▶ Material supplied:
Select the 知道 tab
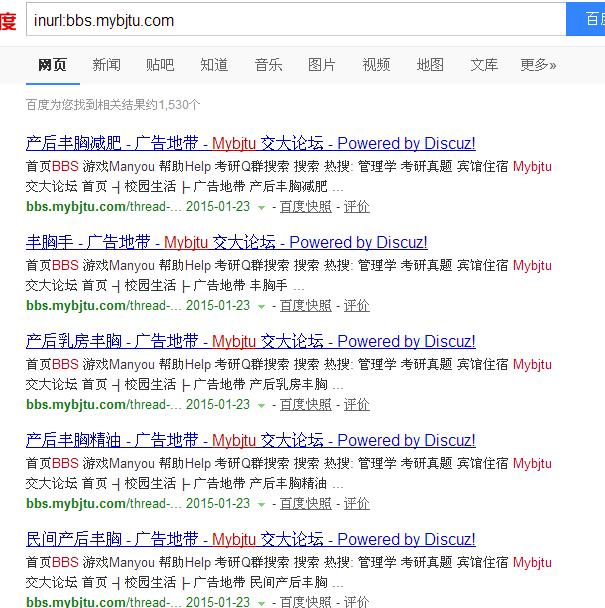Screen dimensions: 605x608 tap(214, 65)
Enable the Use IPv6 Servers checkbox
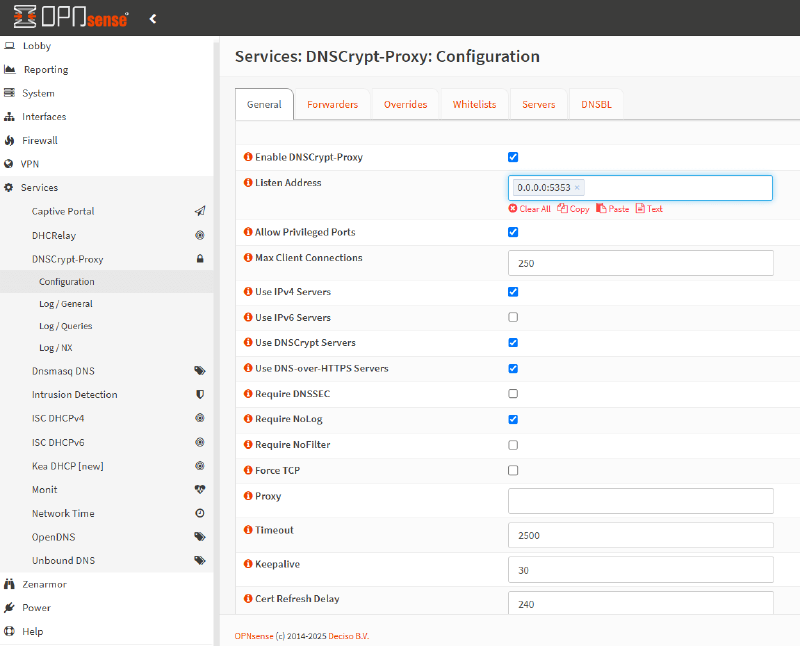The image size is (800, 646). (x=513, y=317)
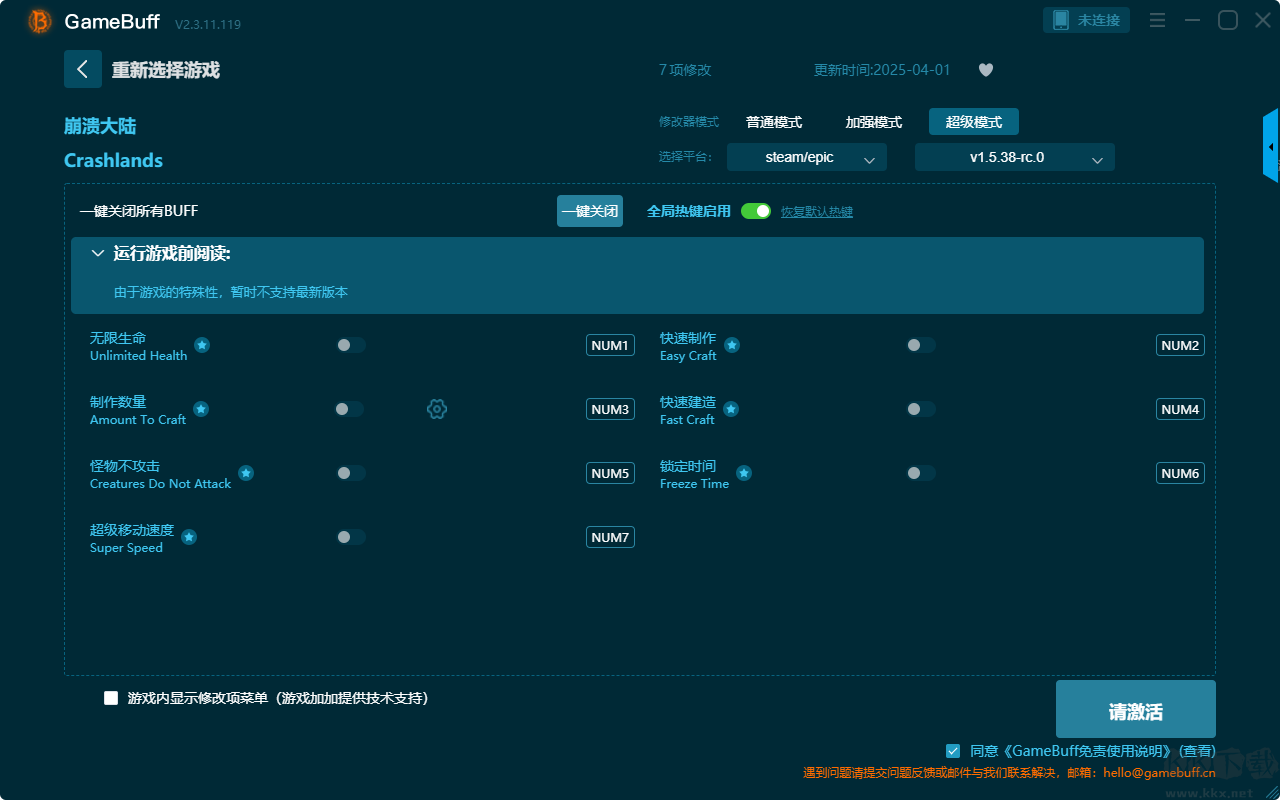Click the NUM7 hotkey box
1280x800 pixels.
click(610, 537)
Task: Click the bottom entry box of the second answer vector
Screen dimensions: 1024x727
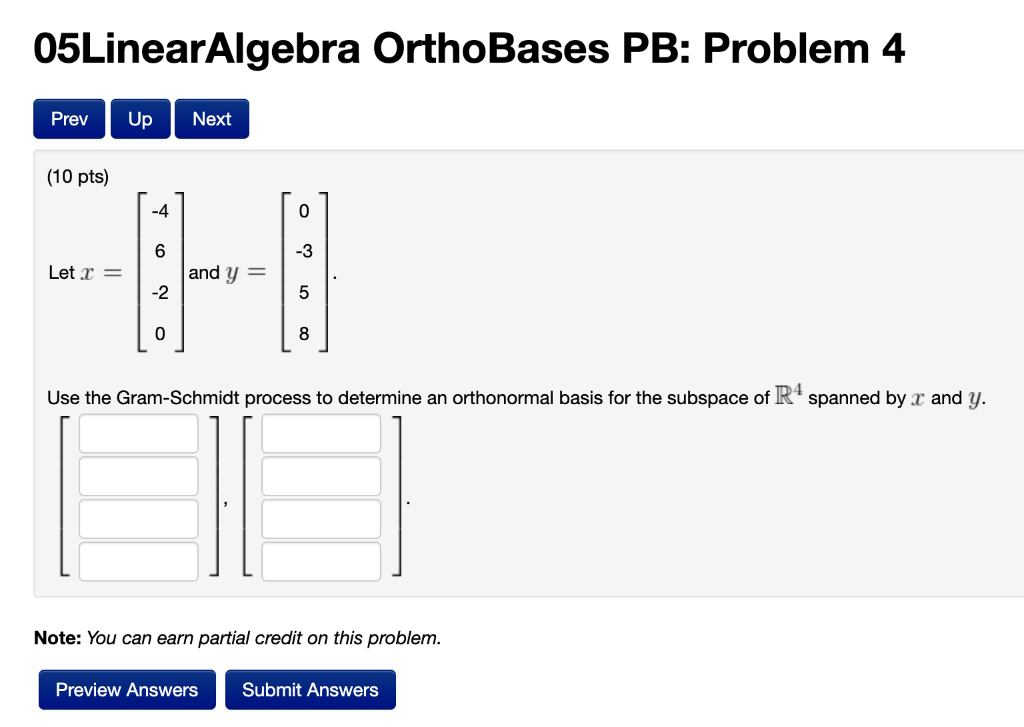Action: pos(320,561)
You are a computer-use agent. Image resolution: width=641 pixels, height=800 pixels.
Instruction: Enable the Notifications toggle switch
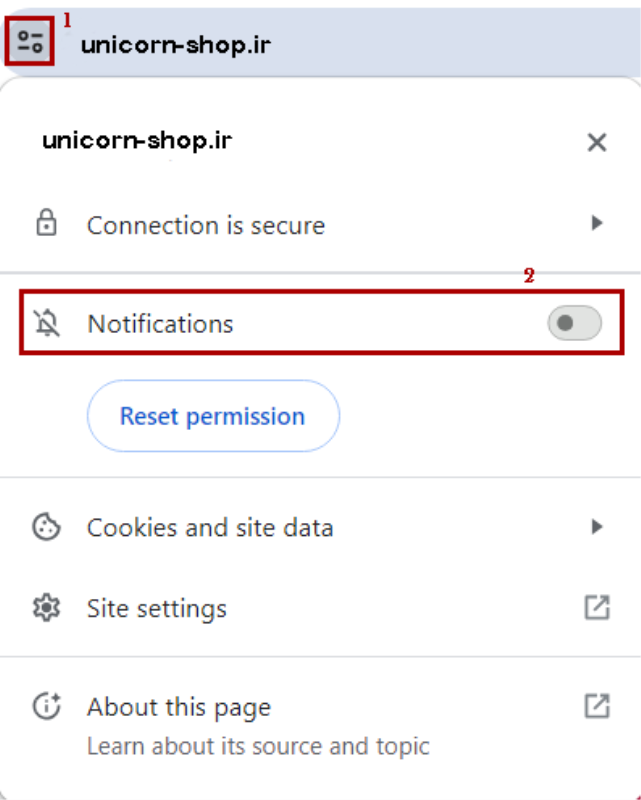pos(574,324)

▶ What is needed: Please copy out the entries above exactly as they appear, but skip their images.

▶ Written answer:
Select the 知道 tab
Screen dimensions: 605x608 tap(214, 65)
Enable the Use IPv6 Servers checkbox
The image size is (800, 646). (x=513, y=317)
Click the NUM7 hotkey box
1280x800 pixels.
click(610, 537)
Task: Click the bottom entry box of the second answer vector
Screen dimensions: 1024x727
Action: pos(320,561)
You are a computer-use agent. Image resolution: width=641 pixels, height=800 pixels.
Instruction: Enable the Notifications toggle switch
pos(574,324)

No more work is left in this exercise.